L'ex numéro 2 de la Police Judiciaire lyonnaise a été auditionné, il reste en prison

Par Isabelle Gonzalez

L’ex-numéro 2 de la PJ lyonnaise Michel Neyret, mis en examen et écroué notamment pour corruption,a été entendu au tribunal de grande instance de Paris par le juge d’instruction en charge de l’affaire.Cette première audition conduite par le juge Gachon a duré plus de trois heures. Michel Neyret a été mis en examen le 3 octobredernier.

Les avocats de Michel Neyret réclamaient cette audition sur le fond de l’affaire depuis plusieurs semaines. Selon Maître Sauvayre ils formuleront ensuite une nouvelle demande de mise en liberté de leur client écroué à la prison de la Santé à Paris.

Michel Neyret, qui a concédé des «imprudences» en acceptant cadeaux et «faveurs» de personnes soupçonnées d’appartenir au milieu lyonnais à qui il aurait fourni des renseignements (notamment des fiches de police), réfute tout enrichissement personnel.

Selon Me Sauvayre, le juge Gachon a déjà entendu dans ce dossier deux hommes soupçonnés notamment d’avoir corrompu Michel Neyret, Gilles Bénichou et Stéphane Alzraa, mis en examen et également écroués. Il a également entendu l’épouse du policier qui n’est pas judiciairement mise en cause.

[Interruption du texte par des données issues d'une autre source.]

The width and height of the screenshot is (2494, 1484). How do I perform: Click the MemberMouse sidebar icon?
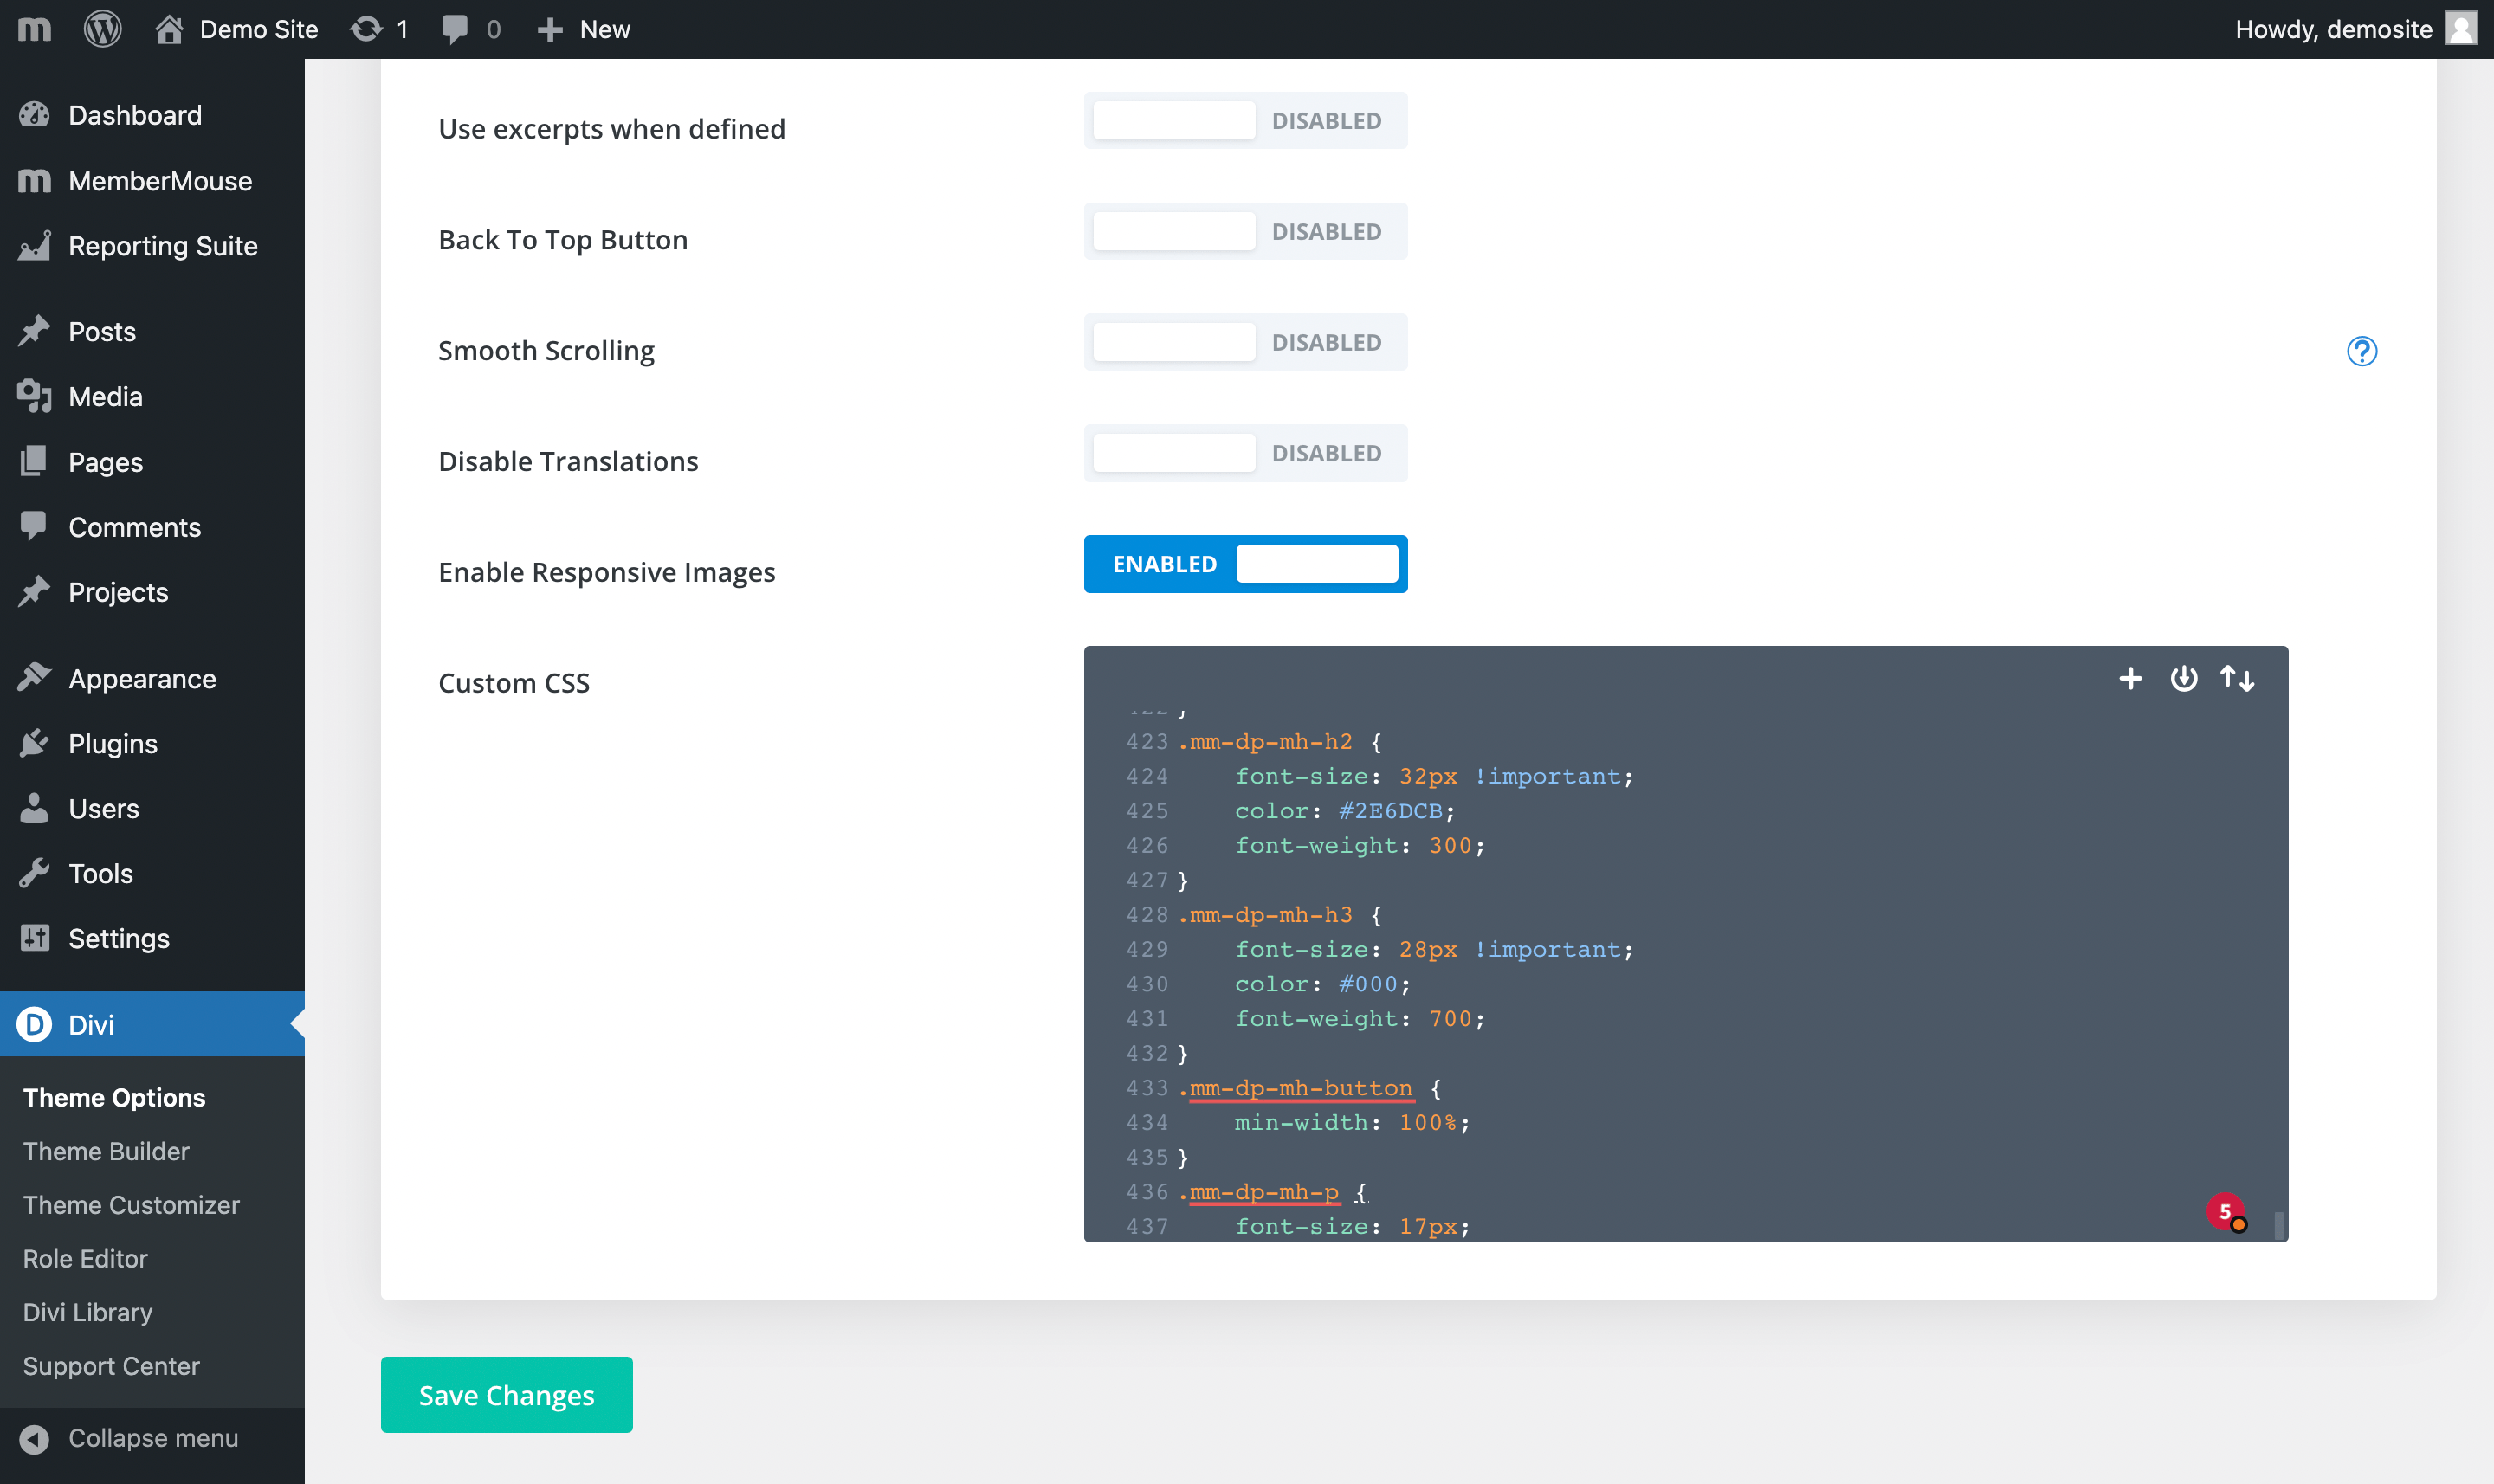click(x=34, y=180)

Une commission rogatoire internationale a par ailleurs été envoyée à la justice suisse pour savoir si Michel Neyret a pu y recevoir des fonds, ce qu’il réfute. «Il n’y a pas d’argent en Suisse», a répété Me Sauvayre selon qui son client n’avait pas été interrogé sur ce point précis lors de sa garde à vue.

Il y a une dizaine de jours le comité de soutien du commissaire divisionnaire, notamment composé de policiers et de magistrats ayant travaillé avec lui, a demandé que soit appliqué «le principe de la présomption d’innocence» et que sa détention ne soit pas prolongée «plus que nécessaire».

Dans ce dossier, cinq policiers et un douanier ont été mis en examen et suspendus de leurs fonctions. 

L'audition a été interrompue à la demande des avocats de Michel Neyret, Maîtres Versini et Sauvayre, qui regrettent d'avoir découvert des pièces qui ne leurs avaient pas été communniquées. Pour l'heure la liberté conditionnelle n'est pas à l'ordre du jour.